Another danger lies in the normalization of the illusion of understanding. If the user perceives that the system “understands” their distress, they may develop a false sense of containment, which in some cases could delay the search for professional help or the strengthening of real support networks. AI does not evaluate clinical contexts, detect severe risks, or provide ethical and personalized accompaniment in crisis situations. This limitation is not merely technical but ontological: these systems possess neither consciousness nor moral responsibility.
Moreover, the widespread use of AI tools for affective purposes also entails risks in terms of privacy, traceability, and the exploitation of sensitive data. The most intimate conversations may be stored, analyzed, or used for commercial purposes without the user being fully aware. In a scenario where emotions become data, it is legitimate to ask who truly benefits from such artificial bonds.
Therefore, the emotional companionship provided by AI must be understood in its proper dimension: as a useful simulation in certain contexts, but never as a substitute for human relationships nor as a therapeutic device. The solution does not lie in prohibiting these uses but in educating users to employ them critically, complementarily, and with an awareness of their structural limits.

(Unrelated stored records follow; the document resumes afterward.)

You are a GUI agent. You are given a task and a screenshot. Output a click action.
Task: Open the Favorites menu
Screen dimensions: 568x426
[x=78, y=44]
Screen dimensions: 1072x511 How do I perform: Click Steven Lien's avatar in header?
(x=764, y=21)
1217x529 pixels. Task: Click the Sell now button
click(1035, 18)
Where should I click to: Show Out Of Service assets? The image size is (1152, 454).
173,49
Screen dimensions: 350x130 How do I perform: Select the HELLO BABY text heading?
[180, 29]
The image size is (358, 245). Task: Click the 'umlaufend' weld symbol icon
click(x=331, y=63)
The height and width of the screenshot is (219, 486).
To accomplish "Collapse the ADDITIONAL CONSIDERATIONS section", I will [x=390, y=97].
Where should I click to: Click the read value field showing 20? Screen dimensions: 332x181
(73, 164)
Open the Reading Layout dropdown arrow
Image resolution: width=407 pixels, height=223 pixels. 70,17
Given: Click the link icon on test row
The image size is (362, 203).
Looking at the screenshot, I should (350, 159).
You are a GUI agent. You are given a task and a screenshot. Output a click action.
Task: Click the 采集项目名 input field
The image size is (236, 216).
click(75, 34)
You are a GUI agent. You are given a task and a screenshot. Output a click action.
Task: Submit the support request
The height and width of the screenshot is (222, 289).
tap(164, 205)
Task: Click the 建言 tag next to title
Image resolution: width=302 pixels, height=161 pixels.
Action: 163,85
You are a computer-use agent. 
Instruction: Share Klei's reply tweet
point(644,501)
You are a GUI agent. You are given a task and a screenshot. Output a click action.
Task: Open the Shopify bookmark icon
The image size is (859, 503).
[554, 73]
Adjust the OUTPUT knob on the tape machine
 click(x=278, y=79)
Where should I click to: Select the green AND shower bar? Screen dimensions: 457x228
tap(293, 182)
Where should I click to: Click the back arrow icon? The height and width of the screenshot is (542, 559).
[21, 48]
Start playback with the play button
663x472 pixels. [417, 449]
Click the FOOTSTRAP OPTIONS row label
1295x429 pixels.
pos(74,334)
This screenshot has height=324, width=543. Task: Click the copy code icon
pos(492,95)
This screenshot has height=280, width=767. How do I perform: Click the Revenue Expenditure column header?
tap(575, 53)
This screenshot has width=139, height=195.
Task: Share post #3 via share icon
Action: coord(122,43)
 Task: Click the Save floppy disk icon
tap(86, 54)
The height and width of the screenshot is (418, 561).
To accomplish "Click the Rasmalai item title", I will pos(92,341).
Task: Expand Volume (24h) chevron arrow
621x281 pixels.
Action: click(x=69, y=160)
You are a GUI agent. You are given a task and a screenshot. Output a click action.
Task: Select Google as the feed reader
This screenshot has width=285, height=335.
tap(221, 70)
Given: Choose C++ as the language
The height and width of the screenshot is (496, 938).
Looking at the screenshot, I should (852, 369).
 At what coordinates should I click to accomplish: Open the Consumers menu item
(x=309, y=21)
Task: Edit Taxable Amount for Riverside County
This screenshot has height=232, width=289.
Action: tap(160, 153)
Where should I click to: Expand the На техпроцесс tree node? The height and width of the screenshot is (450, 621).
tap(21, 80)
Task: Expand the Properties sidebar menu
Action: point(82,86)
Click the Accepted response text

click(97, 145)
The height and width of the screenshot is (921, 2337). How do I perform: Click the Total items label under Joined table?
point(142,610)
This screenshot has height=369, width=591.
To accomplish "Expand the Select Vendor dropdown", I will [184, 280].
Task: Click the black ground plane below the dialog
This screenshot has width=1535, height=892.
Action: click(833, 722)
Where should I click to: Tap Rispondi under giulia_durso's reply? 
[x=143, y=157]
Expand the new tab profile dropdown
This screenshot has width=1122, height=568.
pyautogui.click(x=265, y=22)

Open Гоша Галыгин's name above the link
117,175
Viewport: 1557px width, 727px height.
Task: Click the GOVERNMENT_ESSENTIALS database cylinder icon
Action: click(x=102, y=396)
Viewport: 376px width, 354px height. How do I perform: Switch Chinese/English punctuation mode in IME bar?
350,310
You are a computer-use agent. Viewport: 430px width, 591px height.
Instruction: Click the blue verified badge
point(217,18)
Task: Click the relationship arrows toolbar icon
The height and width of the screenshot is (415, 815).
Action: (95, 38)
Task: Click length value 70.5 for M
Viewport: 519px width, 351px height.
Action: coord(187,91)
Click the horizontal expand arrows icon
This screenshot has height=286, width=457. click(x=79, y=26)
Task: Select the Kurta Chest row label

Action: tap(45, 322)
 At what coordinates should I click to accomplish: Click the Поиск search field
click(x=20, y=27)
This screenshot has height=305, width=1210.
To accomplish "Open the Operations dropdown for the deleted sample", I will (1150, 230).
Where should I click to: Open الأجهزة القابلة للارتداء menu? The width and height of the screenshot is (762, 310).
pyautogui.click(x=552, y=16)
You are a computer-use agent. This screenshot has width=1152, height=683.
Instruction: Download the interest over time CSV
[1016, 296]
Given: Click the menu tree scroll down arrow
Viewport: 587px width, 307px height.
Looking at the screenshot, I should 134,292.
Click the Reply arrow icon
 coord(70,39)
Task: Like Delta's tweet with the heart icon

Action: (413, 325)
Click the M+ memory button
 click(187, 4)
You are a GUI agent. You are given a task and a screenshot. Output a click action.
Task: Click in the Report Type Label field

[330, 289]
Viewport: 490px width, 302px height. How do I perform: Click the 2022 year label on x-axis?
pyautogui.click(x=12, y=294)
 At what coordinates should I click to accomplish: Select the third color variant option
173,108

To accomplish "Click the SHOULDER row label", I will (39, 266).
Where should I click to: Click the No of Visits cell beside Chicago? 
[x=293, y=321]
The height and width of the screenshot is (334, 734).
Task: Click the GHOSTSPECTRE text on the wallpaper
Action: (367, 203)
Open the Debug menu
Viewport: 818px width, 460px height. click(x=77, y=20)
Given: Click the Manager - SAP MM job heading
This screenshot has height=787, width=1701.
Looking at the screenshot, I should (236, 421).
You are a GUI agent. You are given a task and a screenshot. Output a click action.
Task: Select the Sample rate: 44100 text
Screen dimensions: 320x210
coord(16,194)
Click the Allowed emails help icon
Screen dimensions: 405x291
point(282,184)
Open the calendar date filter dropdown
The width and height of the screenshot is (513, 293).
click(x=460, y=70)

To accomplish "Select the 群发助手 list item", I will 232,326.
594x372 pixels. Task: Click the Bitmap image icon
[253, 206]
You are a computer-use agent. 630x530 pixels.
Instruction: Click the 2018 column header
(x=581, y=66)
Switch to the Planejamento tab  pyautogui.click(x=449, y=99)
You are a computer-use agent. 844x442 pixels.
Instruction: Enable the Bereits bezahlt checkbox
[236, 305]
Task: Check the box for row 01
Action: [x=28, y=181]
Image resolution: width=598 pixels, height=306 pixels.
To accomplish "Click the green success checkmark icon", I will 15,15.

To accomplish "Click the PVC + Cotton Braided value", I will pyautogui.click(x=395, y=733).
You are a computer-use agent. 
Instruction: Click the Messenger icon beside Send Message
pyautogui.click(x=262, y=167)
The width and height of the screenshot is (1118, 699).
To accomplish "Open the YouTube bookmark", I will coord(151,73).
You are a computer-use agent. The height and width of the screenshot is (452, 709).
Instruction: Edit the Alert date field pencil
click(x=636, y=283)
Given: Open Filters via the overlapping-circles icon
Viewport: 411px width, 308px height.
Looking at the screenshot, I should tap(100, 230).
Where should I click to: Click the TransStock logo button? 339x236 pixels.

Conclusion: Humanity Before the Mirror
The emergence of artificial intelligence as a tool for emotional use not only transforms our relationship with technology but also confronts us with a profound image of ourselves. In a sense, when we speak to an AI in search of comfort, we are not seeking a “real” other, but a projection of what we need: understanding, validation, companionship. The question then is not only what artificial intelligence can do for us, but what its use reveals about our structural shortcomings, our models of relationship, and our affective expectations.
The fact that a simulation can seem sufficient, even though we know it is not, should be a source of reflection, not ridicule. In that paradox lies a contemporary reality: we live in hyperconnected but affectively fragile societies, where talking to a system without consciousness may feel less threatening than exposing ourselves to the vulnerability of human connection.
The phenomenon, therefore, should not be addressed through moral judgment or alarmism, but through an ethic of lucidity. As a species, we face a crossroads: either we use these technologies as mirrors that allow us to better understand our needs and limitations, or we risk confusing reflections with realities, functional shortcuts with authentic experiences.
Artificial intelligence can be a powerful tool for psychological well-being if integrated critically, knowledgeably, and with proper guidance. But it will never replace what gives meaning to the human condition: the capacity to feel, to engage, to take responsibility for the other. That is precisely what no machine, however advanced, can simulate without betraying its own nature.